Distributed Computing with Adaptive Heuristics

We use ideas from distributed computing to study dynamic environments in which computational nodes, or decision makers, follow adaptive heuristics (Hart 2005), i.e., simple and unsophisticated rules of behavior, e.g., repeatedly “best replying” to others’ actions, and minimizing “regret”, that have been extensively studied in game theory and economics. We explore when convergence of such simple dynamics to an equilibrium is guaranteed in asynchronous computational environments, where nodes can act at any time. Our research agenda, distributed computing with adaptive heuristics, lies on the borderline of computer science (including distributed computing and learning) and game theory (including game dynamics and adaptive heuristics). We exhibit a general non-termination result for a broad class of heuristics with bounded recall—that is, simple rules of behavior that depend only on recent history of interaction between nodes. We consider implications of our result across a wide variety of interesting and timely applications: game theory, circuit design, social networks, routing and congestion control. We also study the computational and communication complexity of asynchronous dynamics and present some basic observations regarding the effects of asynchrony on no-regret dynamics. We believe that our work opens a new avenue for research in both distributed computing and game theory.

💡 Research Summary

The paper investigates the behavior of simple adaptive heuristics—rules such as repeated best‑reply or regret‑minimization—when they are executed in a fully asynchronous distributed setting. Adaptive heuristics have been extensively studied in game theory and economics under the assumption that all agents update synchronously. In contrast, real distributed systems allow each node to act at arbitrary times, possibly with different speeds, which introduces a new source of dynamical complexity.

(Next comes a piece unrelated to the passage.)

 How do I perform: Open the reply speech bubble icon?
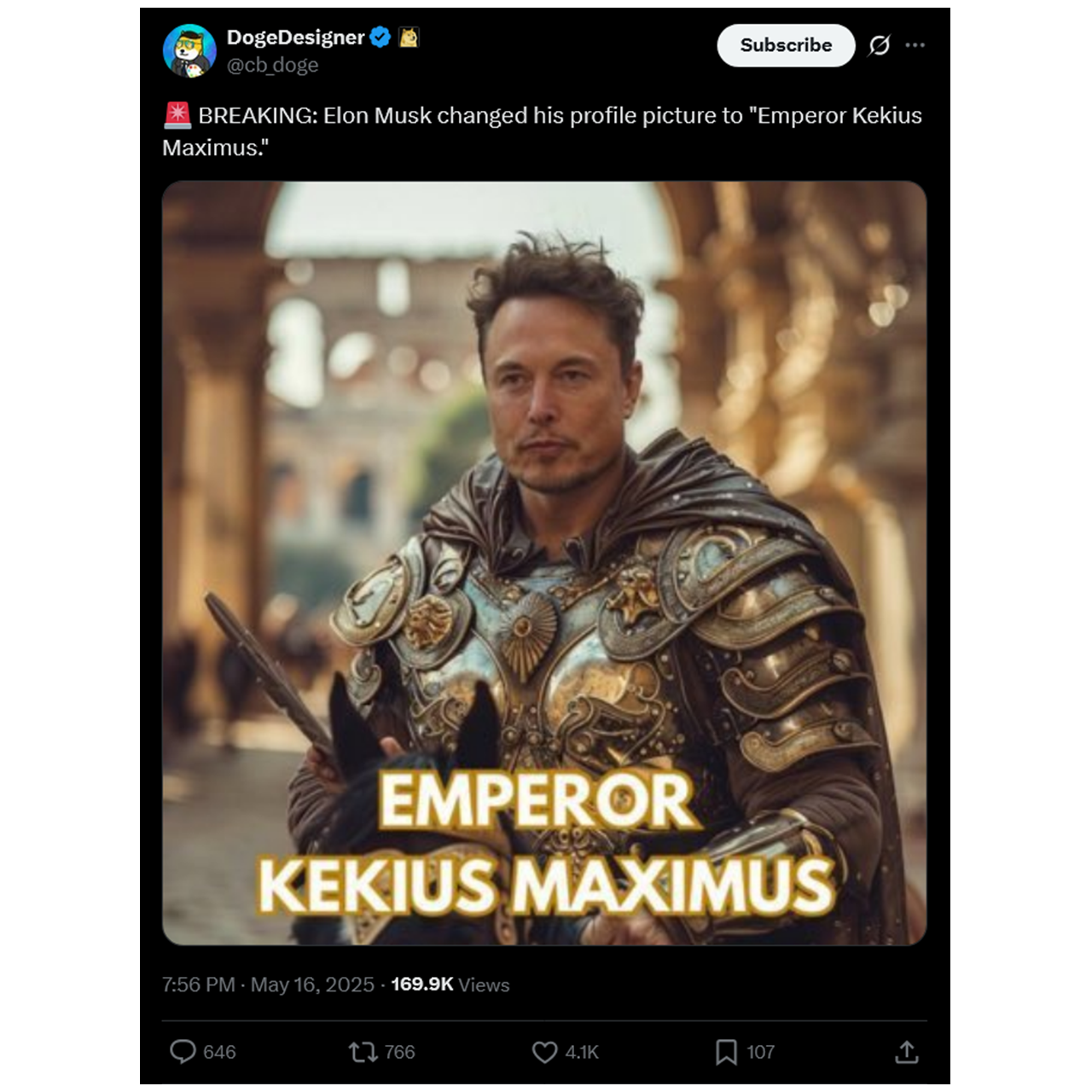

The authors first formalize the class of heuristics they consider: each node’s decision at any moment depends only on a bounded recent history (bounded recall) of its own and its neighbors’ actions. The memory bound k is a constant, so the update rule is a function of the last k global states. They also assume a fair asynchronous scheduler that activates every node infinitely often, but without any global clock or coordination.

Under these modest assumptions, the central theoretical contribution is a general non‑termination theorem. The authors construct specific interaction graphs and initial configurations for which any bounded‑recall heuristic can be forced, by an adversarial but fair scheduler, into an infinite loop or perpetual oscillation. The proof proceeds by encoding a deterministic finite automaton into the local update rules and then arranging the activation order so that the global state cycles through a set of configurations without ever reaching a fixed point. Consequently, convergence to a Nash equilibrium, a Cournot equilibrium, or any other static solution cannot be guaranteed in the asynchronous model, even though the same heuristics are known to converge under synchronous updates.

The paper then explores the implications of this result across several domains. In repeated games, players who react only to recent moves may never settle on an equilibrium if the timing of moves is unsynchronized, leading to endless strategy churn. In asynchronous circuit design, gates that base their output solely on the most recent inputs can cause metastable oscillations when clock edges are not globally aligned. In social networks, users who adjust opinions based only on the latest feed can generate persistent opinion swings, preventing consensus formation. In routing and congestion control, path‑selection algorithms that rely on recent traffic measurements may keep re‑optimizing in a never‑ending feedback loop when packet arrivals are staggered.

Beyond the qualitative insights, the authors provide a brief analysis of computational and communication complexity. In an asynchronous system, guaranteeing fairness requires each node to receive activation signals or heartbeat messages, leading to a communication overhead that grows linearly with the number of nodes and the elapsed time (O(n·t)). By contrast, synchronous rounds collapse this overhead into a single global barrier per round. Regarding no‑regret dynamics, the lack of a common notion of “round” makes it difficult to measure per‑round loss accurately, which can degrade the classic O(√T) regret bound. Nevertheless, the authors show that if a minimal level of synchronization (e.g., periodic global checkpoints) is introduced, the standard regret guarantees can be recovered.

Finally, the paper outlines a research agenda. It calls for the design of new adaptive heuristics that are provably convergent under arbitrary asynchronous schedules, the development of regret‑minimization algorithms robust to timing uncertainty, empirical validation of the theoretical findings on real‑world platforms such as blockchain networks or large‑scale IoT deployments, and the formulation of quantitative metrics for asynchrony that can be incorporated into complexity analyses. By bridging distributed computing and game‑theoretic dynamics, the work opens a promising line of inquiry aimed at improving the reliability and efficiency of decentralized systems where timing cannot be centrally controlled.